Excerpted data.
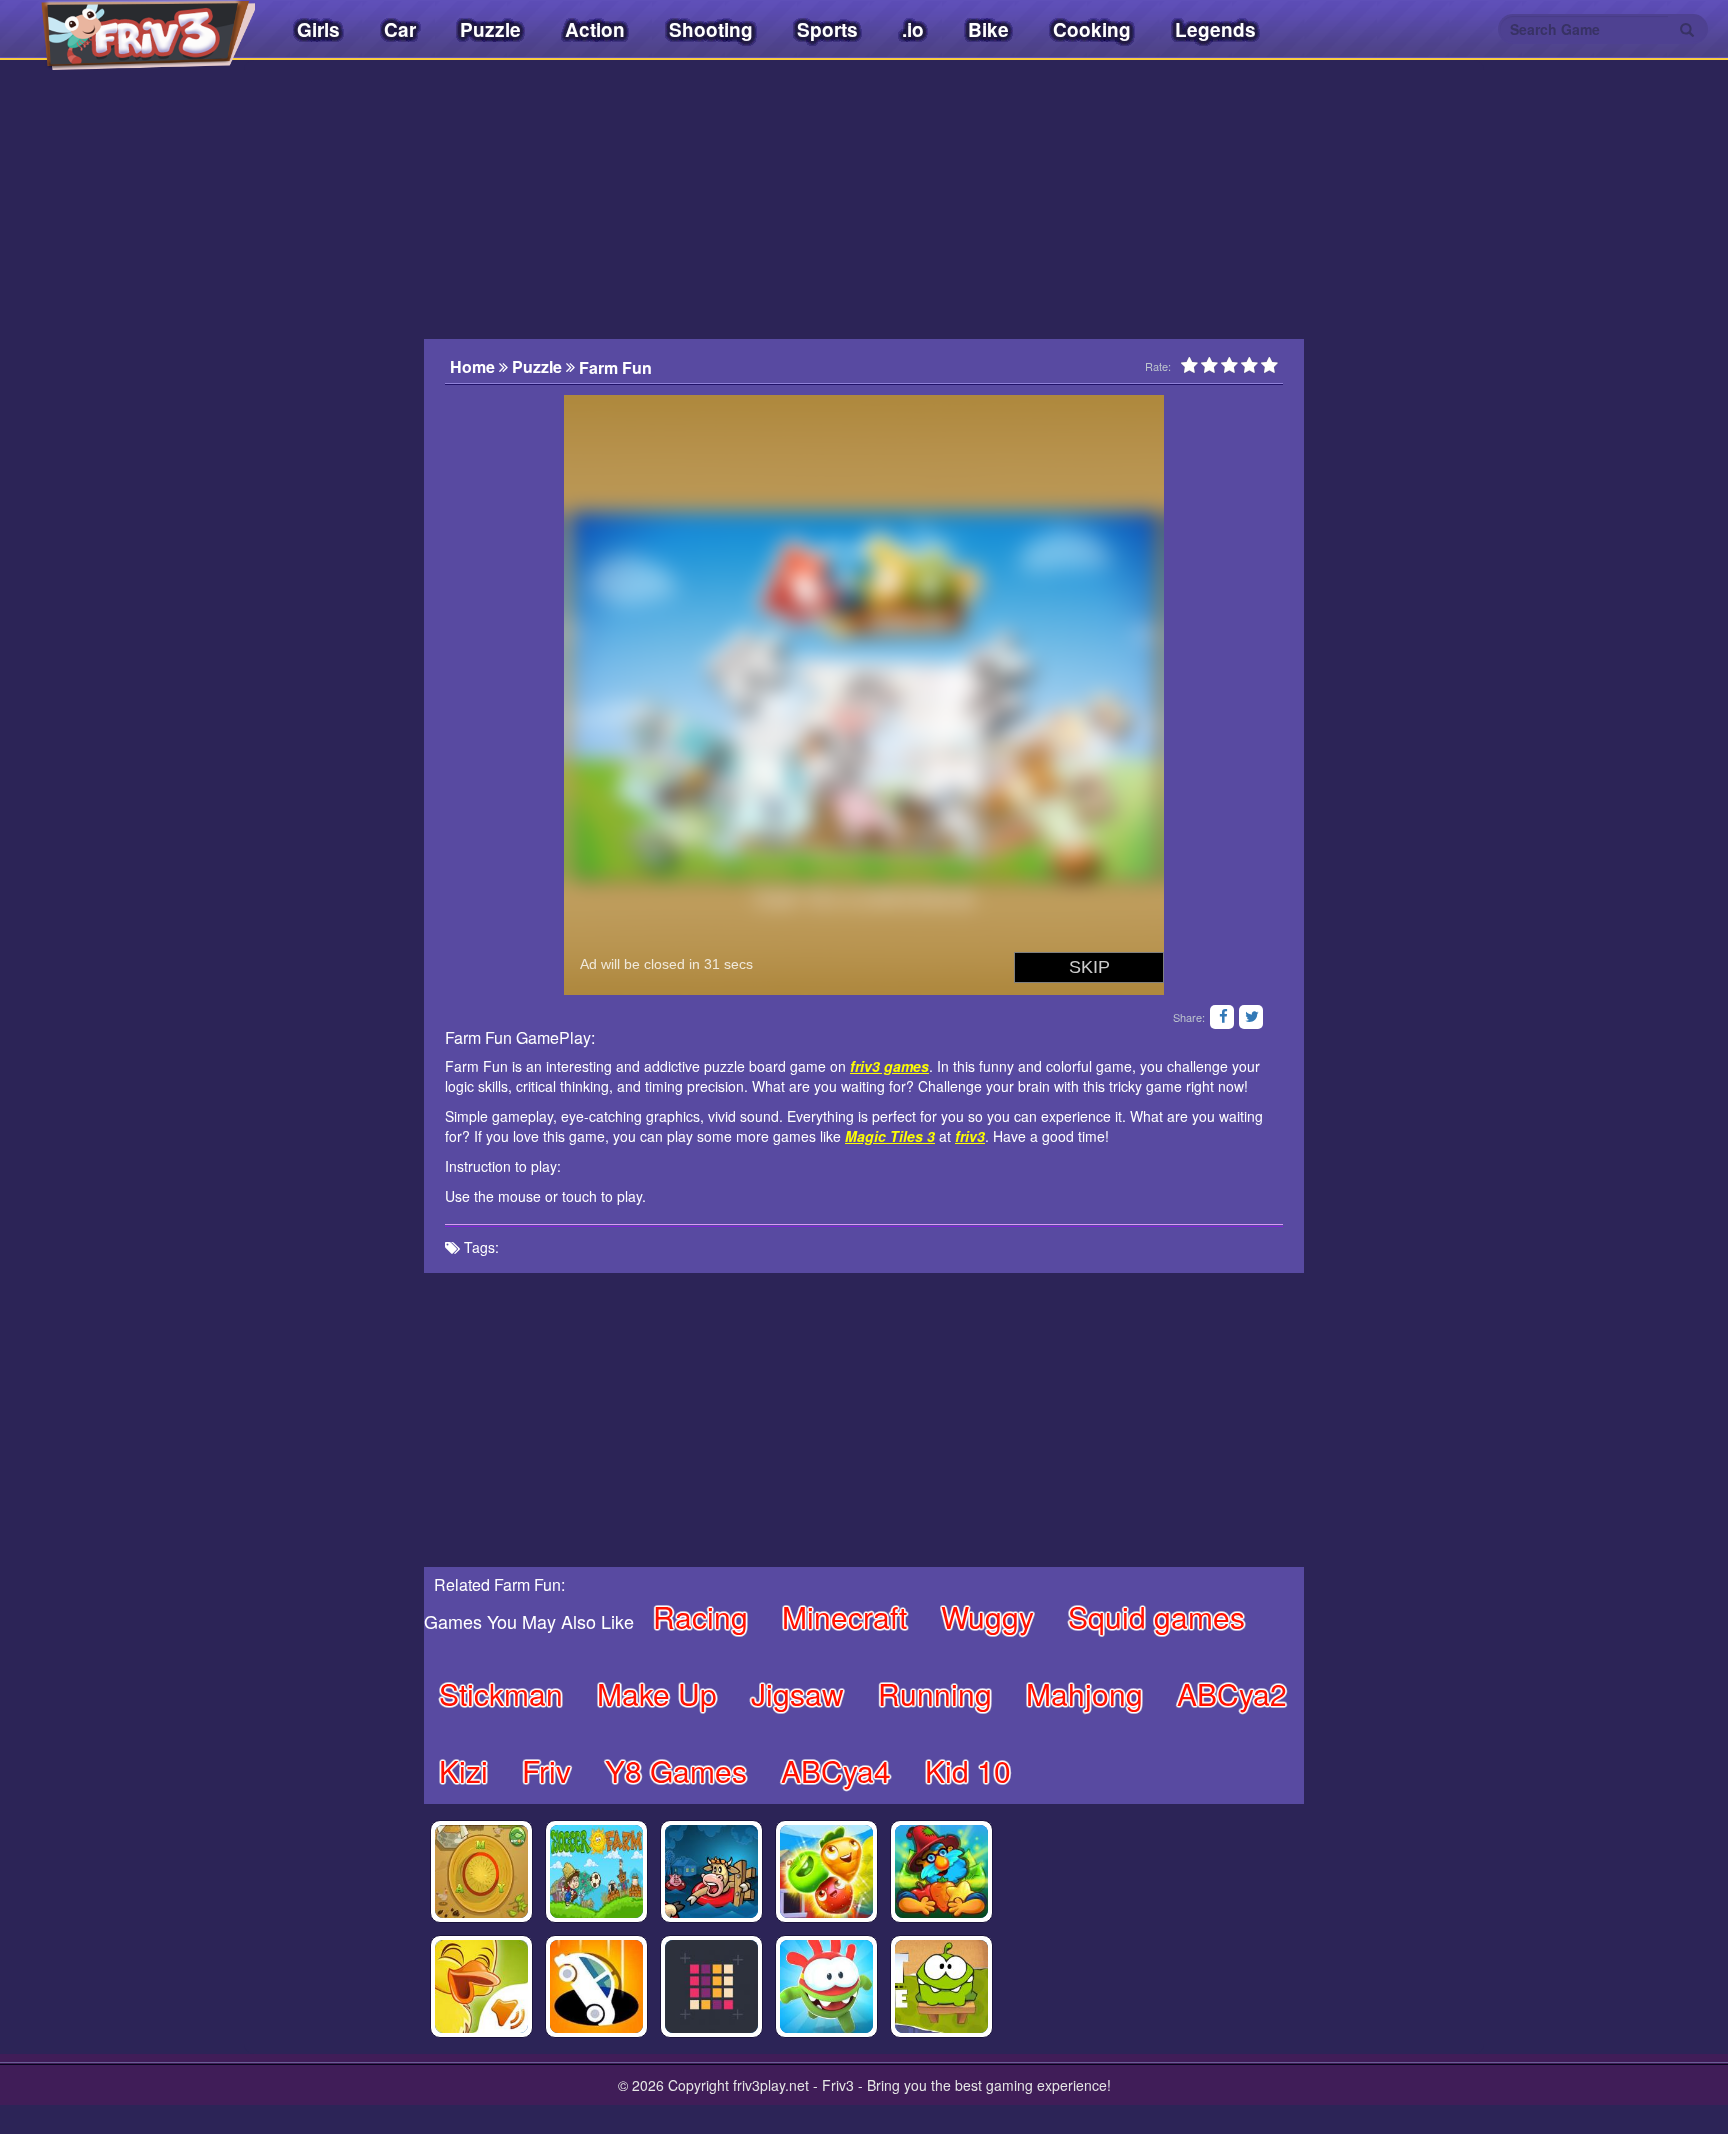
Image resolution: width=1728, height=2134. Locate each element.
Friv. (130, 30)
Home (474, 367)
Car (400, 29)
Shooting (711, 29)
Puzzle (490, 29)
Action (595, 29)
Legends (1215, 29)
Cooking (1092, 29)
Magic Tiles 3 (890, 1136)
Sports (827, 29)
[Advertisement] (324, 475)
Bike (988, 29)
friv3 (970, 1136)
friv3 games (889, 1066)
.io (913, 29)
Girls (318, 29)
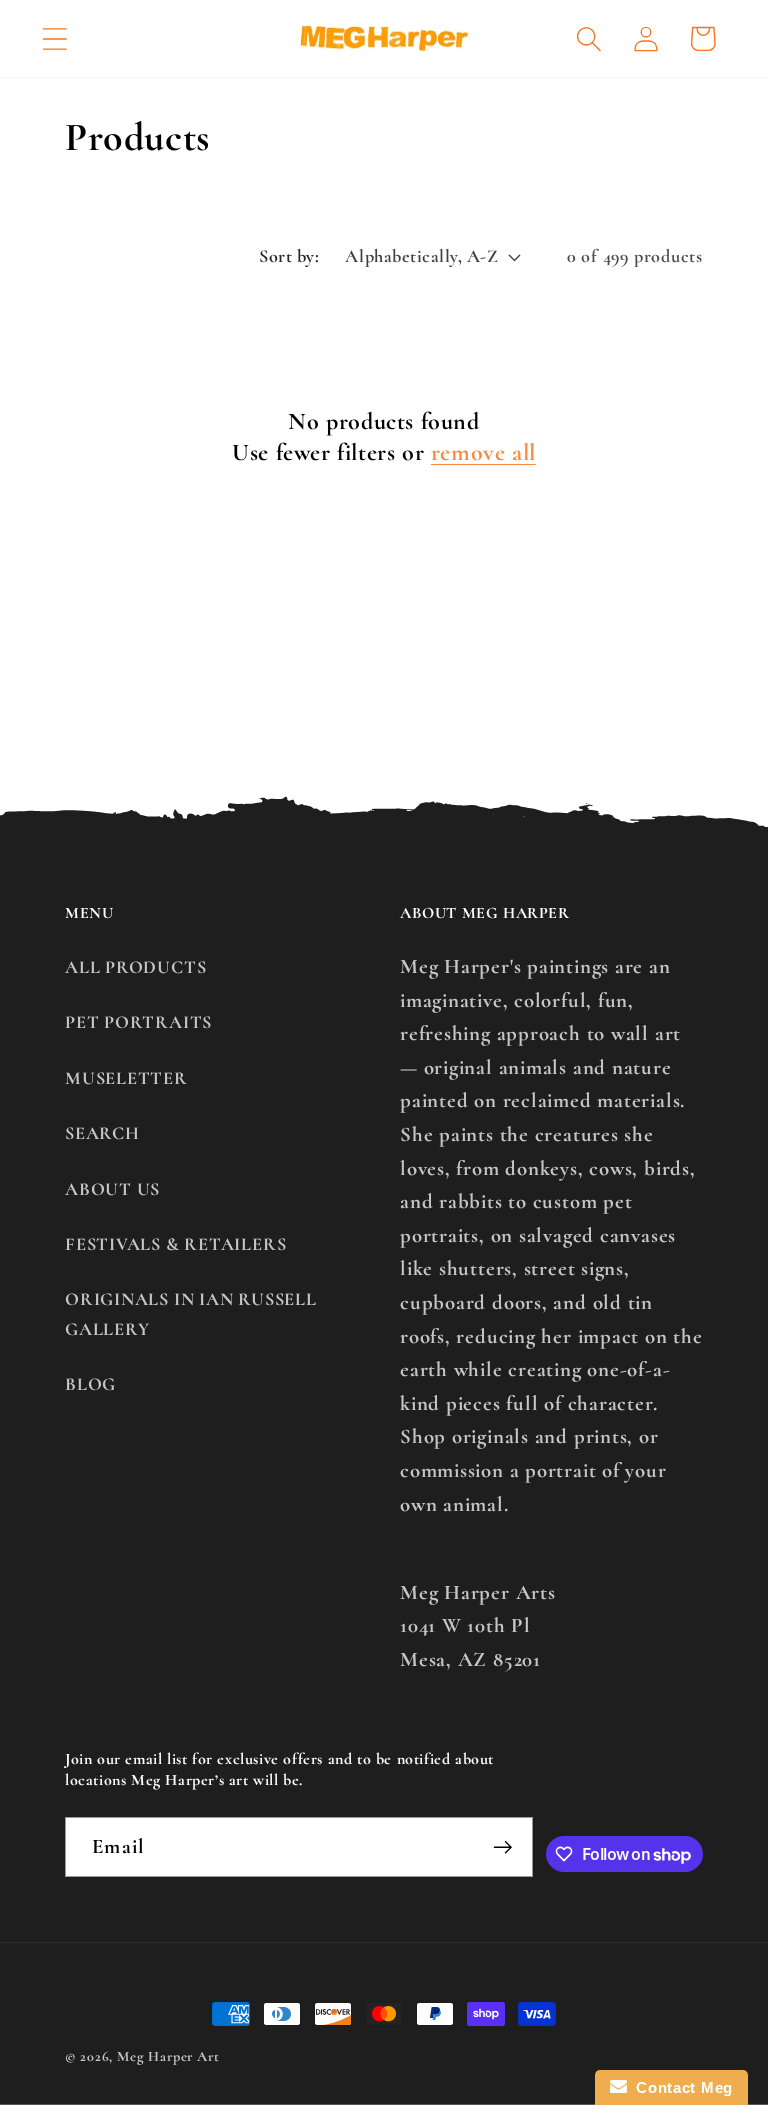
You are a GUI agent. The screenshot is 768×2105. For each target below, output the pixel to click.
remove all (483, 452)
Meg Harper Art (168, 2056)
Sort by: (289, 256)
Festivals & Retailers (175, 1244)
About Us (112, 1189)
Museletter (126, 1078)
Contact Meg (680, 2087)
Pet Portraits (138, 1022)
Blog (90, 1384)
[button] (54, 38)
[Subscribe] (502, 1847)
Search (102, 1133)
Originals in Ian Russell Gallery (191, 1313)
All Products (135, 967)
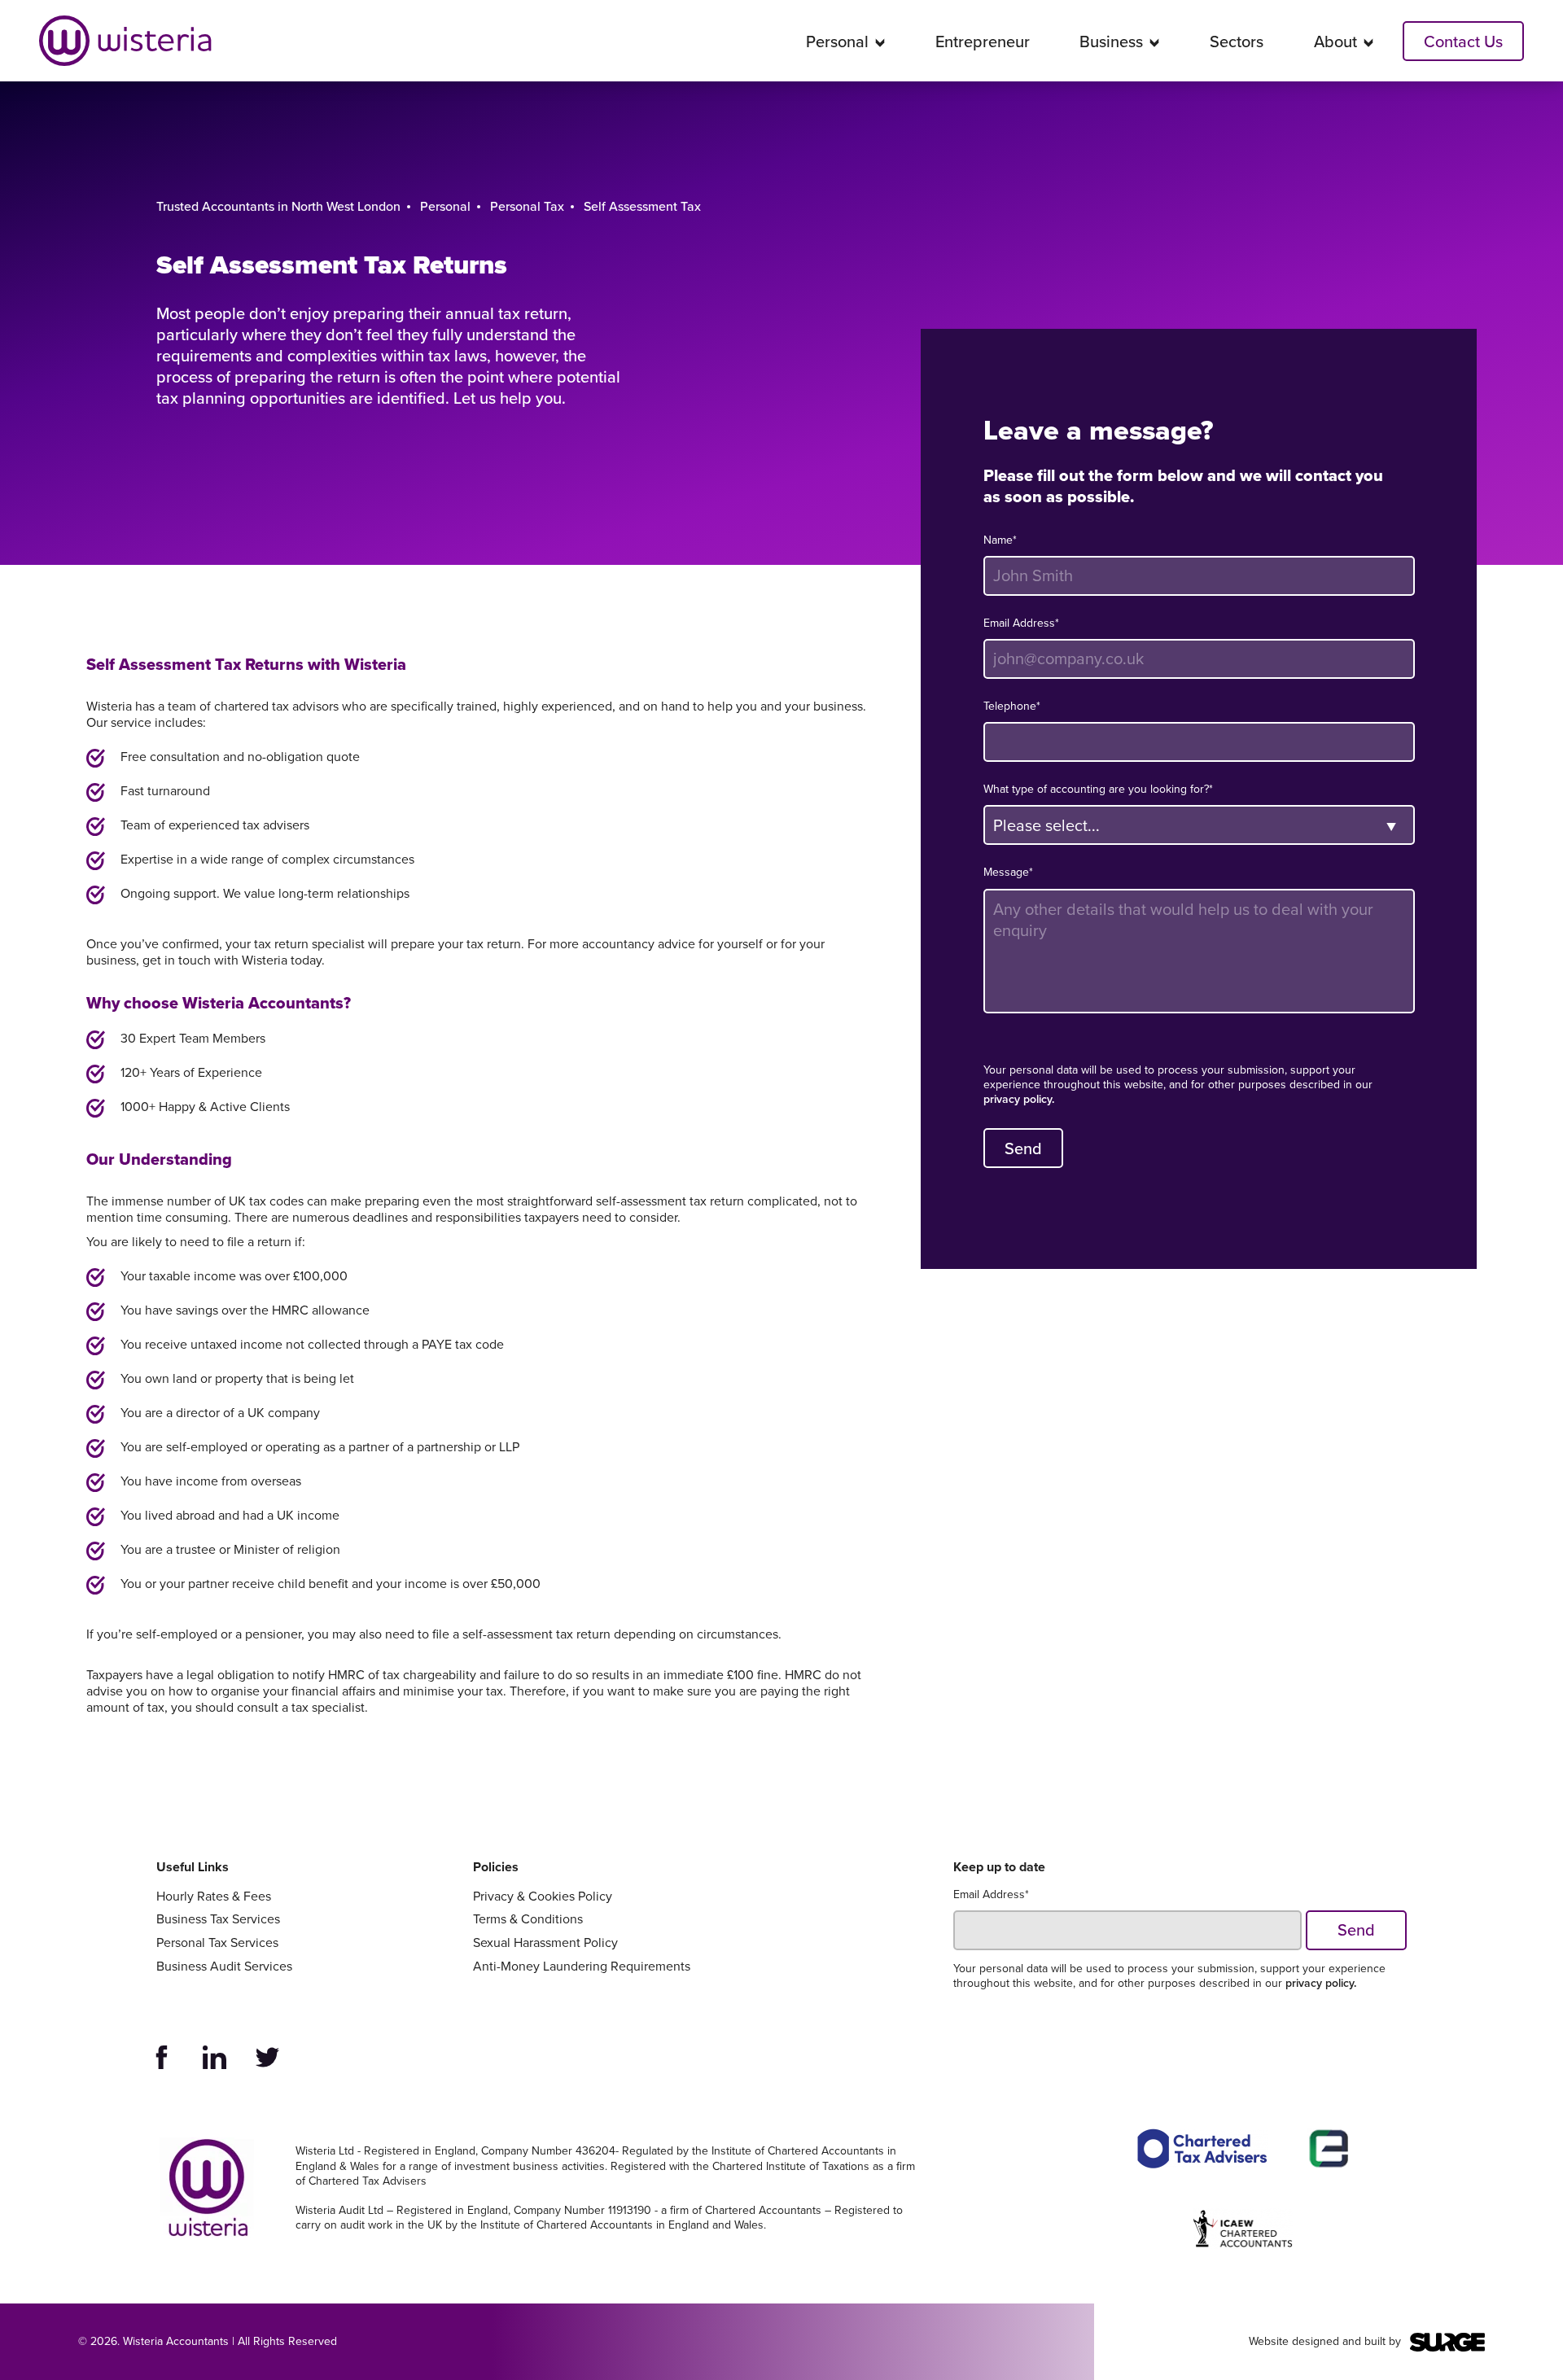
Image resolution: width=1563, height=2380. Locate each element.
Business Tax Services (218, 1919)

Work required.
Identify each line of the material where the word "height" shows up, and copy it.

Solution for this task.
Image resolution: width=1728, height=2134. Locate each element.
Image resolution: width=1563, height=2380. Locate each element.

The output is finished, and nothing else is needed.